Challenges:
1/ Change "Checking Residuals" to "Residual Diagnostics" and write out the stretch of the wine-quality analysis from "assoc(t_feature , shade" through "split_vertical = TRUE))".
2/ Answer these questions about the wine-quality analysis:
(a) Which measure is chosen for the assignment's sake?
(b) Which variable is named as the best predictor candidate so far?
(c) In which rating is the sign of the residual inverted compared with the rest?
3/ Can you pick up the wine-quality analysis after its final sentence and keep writing?

For assignment’s sake, the mean will be the measure of choice, and later on, adequate technics would be employed to lessen uncertainty concerning the sample size.

p_fm <- ggplot(s_feature, aes( Rating, mean, color = Rating, group = 1))+
  geom_point()+
  geom_line()+
  facet_wrap(~Attribute)+
  ggtitle("Mean Comparison by Attribute across Rating") +
  theme_stata(scheme = "s2mono") + #ggthemes
  scale_colour_stata("mono")
p_fm
Figure 3.Mean Comparison

Figure 3.Mean Comparison

At glance, differences are observable in total.sulfur.dioxide, sulfur.dioxide, fixed.acidity, and alcohol, in decreasing order. The rest of the potential explanatory variable present, at sight, little or no variability across the different ratings. A disappointed fact as they hardly would account for good predictions of the dependent variable.

0.2.5 Main Takeaways from Plots.2

  • Univariate distributions are in a greater part, highly right-skewed. A fact that presupposes data transformation.

  • The best predictor candidate, so far, is the variable total.sulfur.dioxide; to be combined either with alcohol or chloride, but not both.

  • The distribution of remaining variables are rather similar. An unfortunate event as they would hardly contribute to improve our R-squared.

0.3 Digging Further

0.3.1 Checking Residuals

Given above findings, I deem wise to carry a residual value’s analysis of each attribute conditioned by quality level in order to fully grasp the possible deviations from the independence model. Taking advantage of our long data format where attributes and quality have been already mutated into categorical variables, a high-dimensional contingency table is generated. Purposely, the data has not been ordered in the interest to spot the effect size in each dimension.

#class(d_feature)
#class(d_feature)
t_feature <- xtabs(value ~ Rating + Attribute, data = d_feature)
assoc(t_feature , shade = TRUE,  main = "Checking Residuals",
      labeling_args = list(abbreviate = c(Attribute = 2), 
                           split_vertical = TRUE))
Figure 4.Association Plot

Figure 4.Association Plot

The baseline represents normality. Any tile above or below that benchmark appoints to a deviation from independence, and congruently, the residual’s sign. Dimension and hue implies the effect size. It is evident that the attribute which really set the quality levels apart is, as previously hinted by the first plots, total.dioxide,sulfur. Curiously enough, the sign is inverted in rating 5 compared with the rest. Major discrepancies occur in level 5, 6, and 7, making them predictable. However, What pulls my attention, it is the similiraty between the tails of the distributions ,quality 3 and 8. The remark that naturally follows it is that the data, so far, does not provide convincing evidence to differentiate an extremely good wine from a really bad one. The minor changes in hue might not lead to a statistically significant difference; thus, preventing the model to forward accurate predictions.

Click-target data
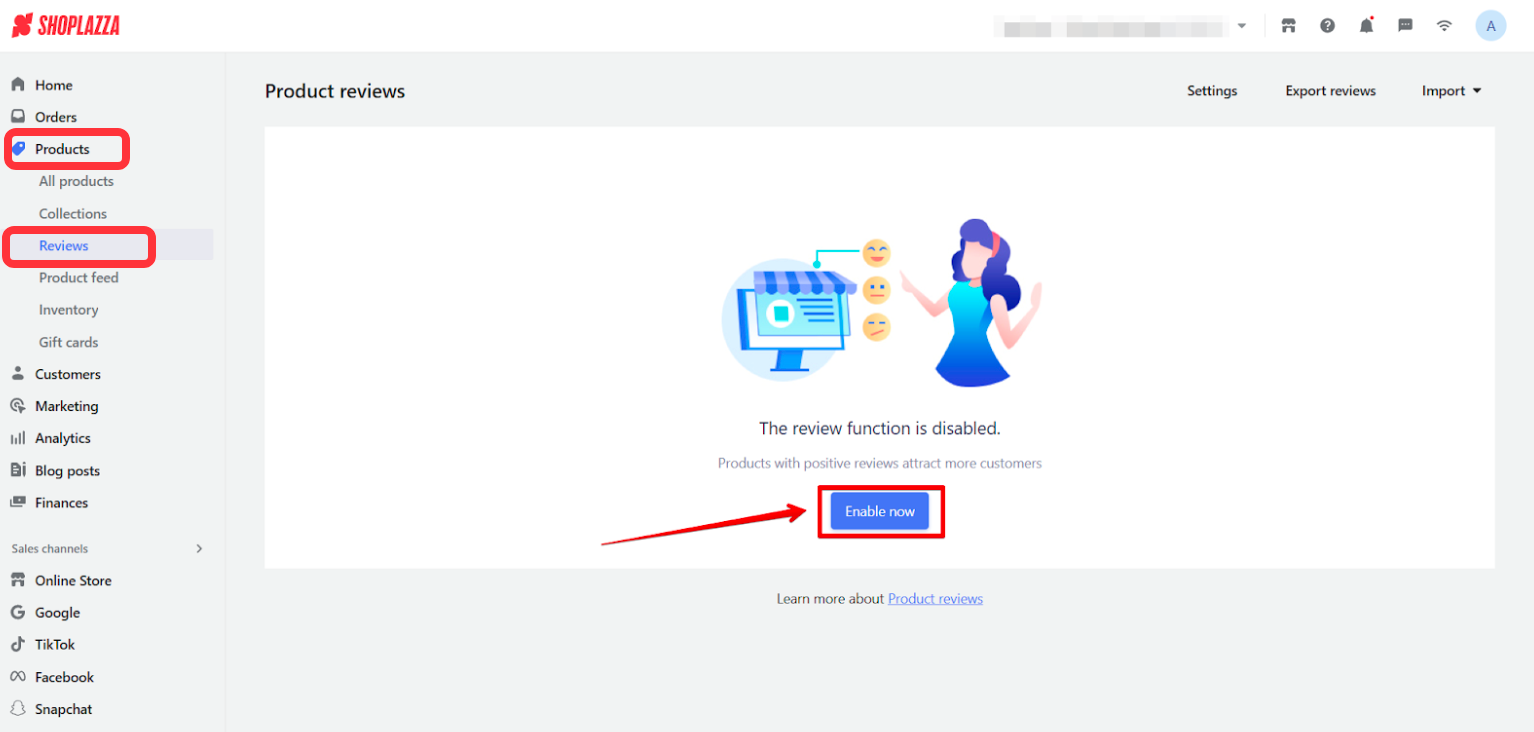1534x732 pixels.
Task: Follow the Product reviews help link
Action: point(935,599)
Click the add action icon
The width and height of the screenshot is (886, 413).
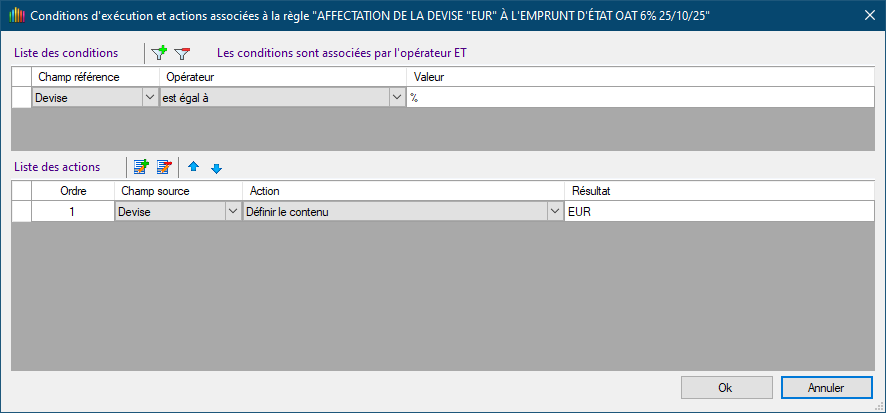point(141,167)
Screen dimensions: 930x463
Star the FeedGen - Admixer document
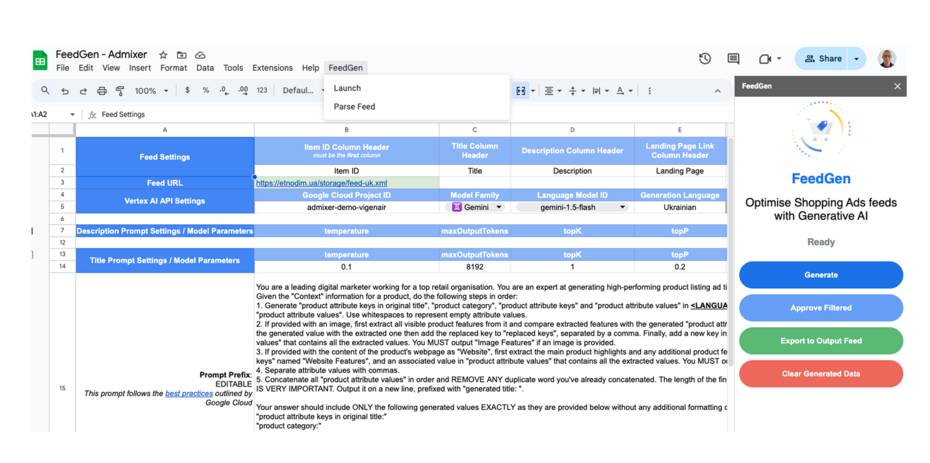(163, 55)
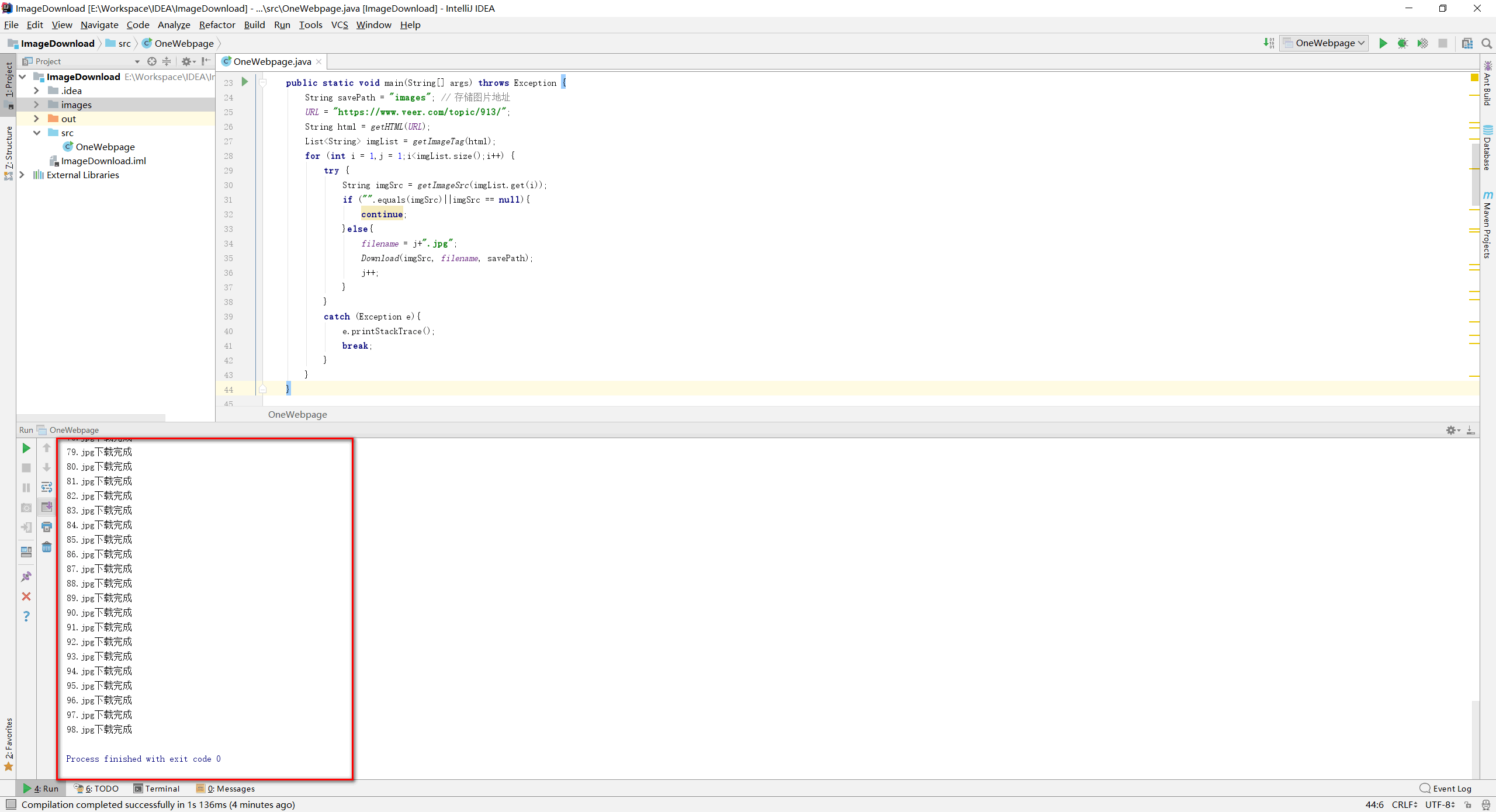The image size is (1496, 812).
Task: Clear console with trash icon
Action: tap(47, 547)
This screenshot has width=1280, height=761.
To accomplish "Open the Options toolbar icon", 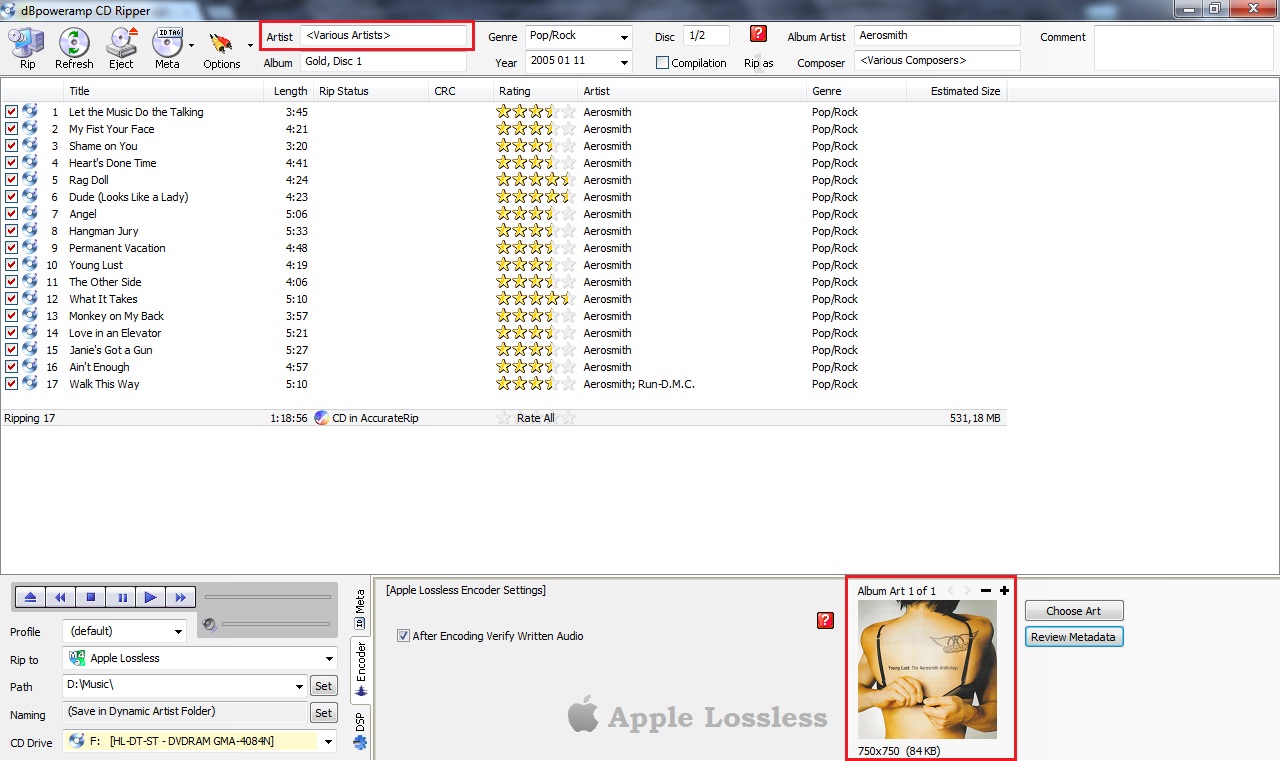I will tap(221, 46).
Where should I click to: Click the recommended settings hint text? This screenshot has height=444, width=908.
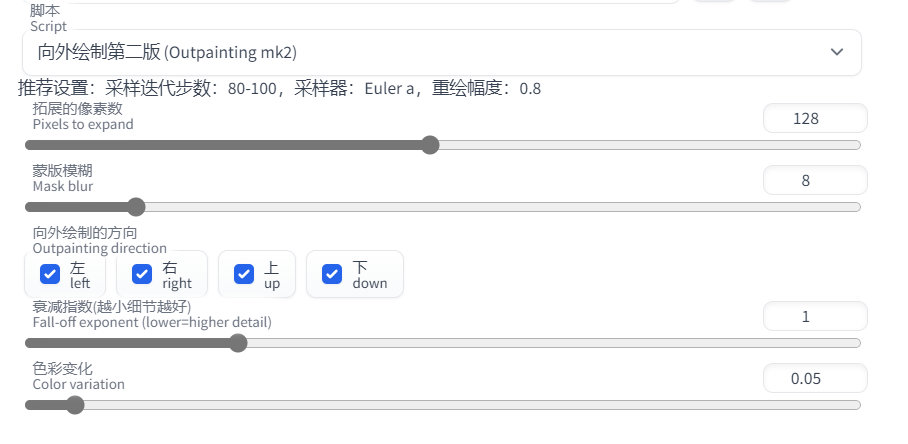280,88
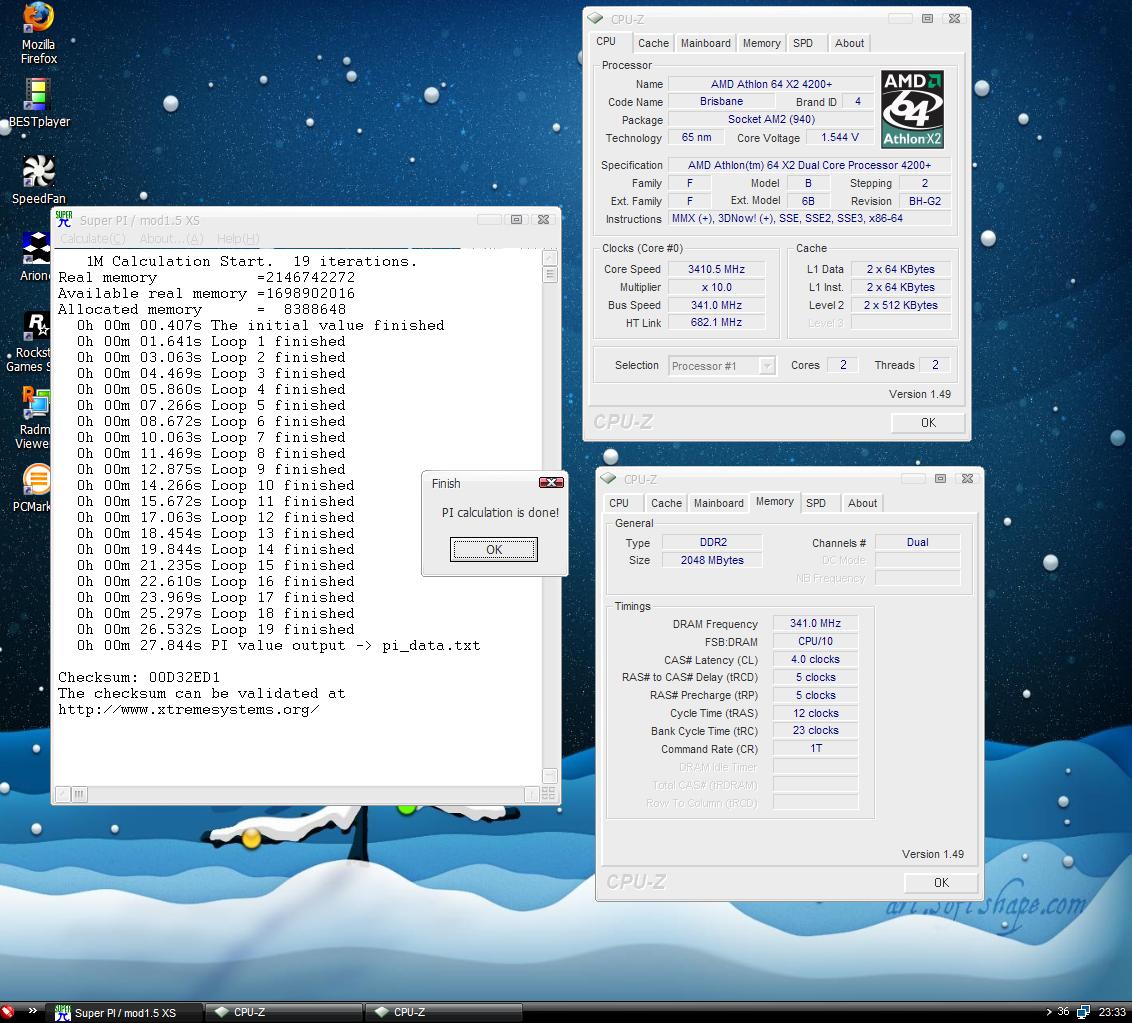Click OK in the CPU-Z CPU window

(927, 422)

Responses in order:
1/
assoc(t_feature , shade = TRUE,  main = "Residual Diagnostics",
      labeling_args = list(abbreviate = c(Attribute = 2), 
                           split_vertical = TRUE))

2/
(a) The mean.
(b) total.sulfur.dioxide.
(c) Rating 5.

3/
0.3.2 Comparing the Mean between Rating 3 and 8

Since I consider a major vaccum the fact of not being able to set appart a high quality wine from a lesser one based on the data exploration, so far; a plot comparing the distributions between level 3 and 8 is enclosed. 95% confidence intervals for the means of each attribute is being estimated. 10,000 bootstrapped samples have been drawn to counteract the inaccuracy pushed by the small sample size in both ratings.

#groupwise mean
d_feature_high <- d_feature %>%
  filter(Rating == 8)
#headTail(d_feature_high)

d_feature_low <- d_feature %>%
  filter(Rating == 3)
#headTail(d_feature_low)

m_high <-groupwiseMean(value ~ Attribute,
              data = d_feature_high,
              boot =TRUE,
              R = 10000,
              conf = 0.95,
              digits = 3)
#class(m_high) Making sure that the output is a data.frame
m_low <-groupwiseMean(value ~ Attribute,
                       data = d_feature_low,
                       boot =TRUE,
                       R = 10000,
                       conf = 0.95,
                       digits = 3)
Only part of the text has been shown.